Importante salientar que instaurado o Inquérito Sanitário de Origem, será nomeado um encarregado para conduzir o procedimento que, obrigatoriamente, deve ser um médico militar de carreira.
Da Diferença entre ISO, AO e Sindicância Especial de Acidente de Serviço
Para entender o que ocorreu no caso em concreto é imprescindível fazer esta diferenciação. Como mencionado acima, Atestado de Origem (AO) é o documento administrativo elaborado por um médico militar em que atesta que a lesão/moléstia foi decorrente de ato de serviço. Inquérito Sanitário de Origem (ISO), por sua vez, é uma perícia médica que investiga se a lesão/moléstia foi decorrente de ato de serviço e somente é realizada quando o Atestado de Origem (A.O.) não foi feito. Os dois documentos estão previstos em LEI e ambos somente podem ser elaborados por um médico militar de carreira.
A Sindicância Especial de Acidente de Serviço não possui previsão em LEI e, sim, em portarias ou norma interna de instrução (N.I.) da Brigada Militar. São produzidas por oficiais do quadro de policiamento e sua finalidade é apurar se o acidente sofrido pelo militar foi decorrente de imperícia, imprudência, negligência ou simulação por parte do acidentado.
A finalidade da Sindicância Especial de Acidente de Serviço é apurar todos os fatos em que se deu o acidente. Descobrir se o investigado não deu causa para seu próprio acidente ou até mesmo simulou o acidente/doença para receber os benefícios decorrentes.
A Sindicância Especial, ao contrário do que muitos militares pensam, não é para apurar se o acidente foi decorrente de ato em serviço. Lembrando, como vimos acima, que o acidente em serviço somente pode ser provado por Atestado de Origem ou Inquérito Sanitário de Origem (Art. 116, § 1º da LC nº 10.990/97).
O primeiro documento dessa Sindicância é uma PARTE DE ACIDENTE EM SERVIÇO. Logo, ela só pode ser instaurada se o ato em que se deu o acidente tiver um mínimo de ligação com um ato de serviço. Pois, como o próprio nome já diz, ela é uma Sindicância Especial de Acidente de Serviço.
A Sindicância Especial é muito útil para apurar os acidentes durante o percurso do militar entre casa-trabalho-casa, que é considerada acidente em serviço (Art. 116, inc. II, letra “b” da LC nº 10.990/97). Infelizmente, alguns militares alegam que se acidentaram quando estavam deslocando para suas residências e descobre-se através dessa sindicância que seu acidente ocorreu enquanto ele trabalhava no seu “bico” que fica à quilômetros de distância em sentido contrário à sua residência.
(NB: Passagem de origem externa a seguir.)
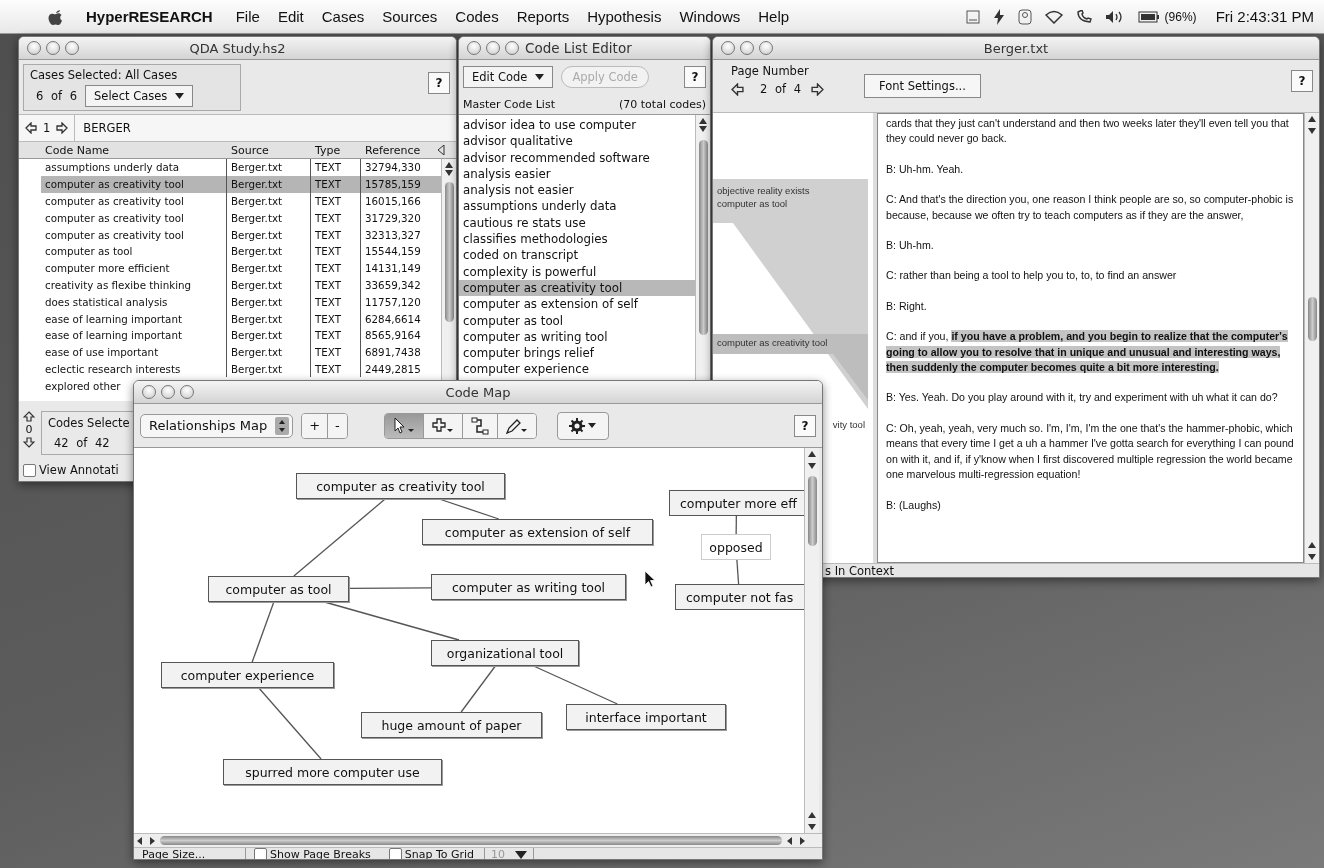 Image resolution: width=1324 pixels, height=868 pixels. Describe the element at coordinates (134, 150) in the screenshot. I see `column-header: Code Name` at that location.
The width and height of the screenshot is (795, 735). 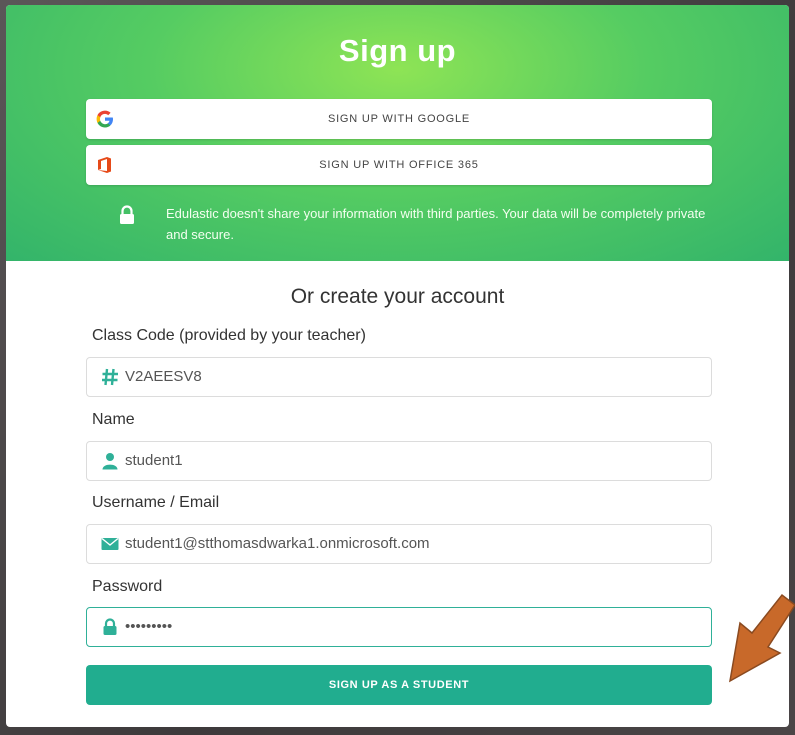 I want to click on name-input, so click(x=410, y=460).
A origem da Sindicância Especial de Acidente de Serviço era para apurar os casos em que o acidente resultou na morte do militar e verificar se o caso se enquadraria na legislação para que a viúva ou os dependentes recebessem a respectiva pensão militar. Com efeito, em casos como morte durante o percurso para residência ou trabalho dificilmente existiria um Atestado de Origem (A.O.).
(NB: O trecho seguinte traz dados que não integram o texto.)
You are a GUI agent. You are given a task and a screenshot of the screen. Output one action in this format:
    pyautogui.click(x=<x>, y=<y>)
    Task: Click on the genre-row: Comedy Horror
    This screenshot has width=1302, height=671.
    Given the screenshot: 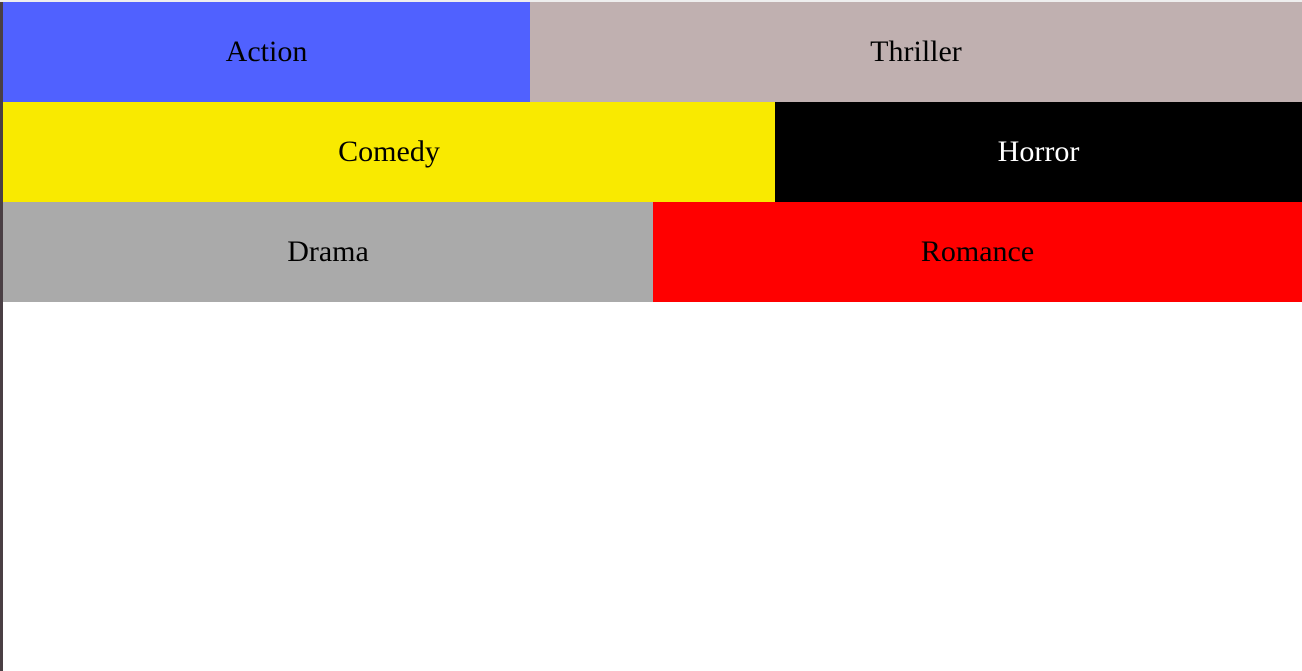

Todavia, a Brigada Militar (a exemplo da PM dos demais Estados) resolveu inovar e assim criou a Sindicância de Acidente de Serviço Com Morte e a Sindicância de Acidente de Serviço Sem Morte. E esta última é a que causa confusão entre a oficialidade pois o desconhecimento gera a distorção da finalidade da sindicância.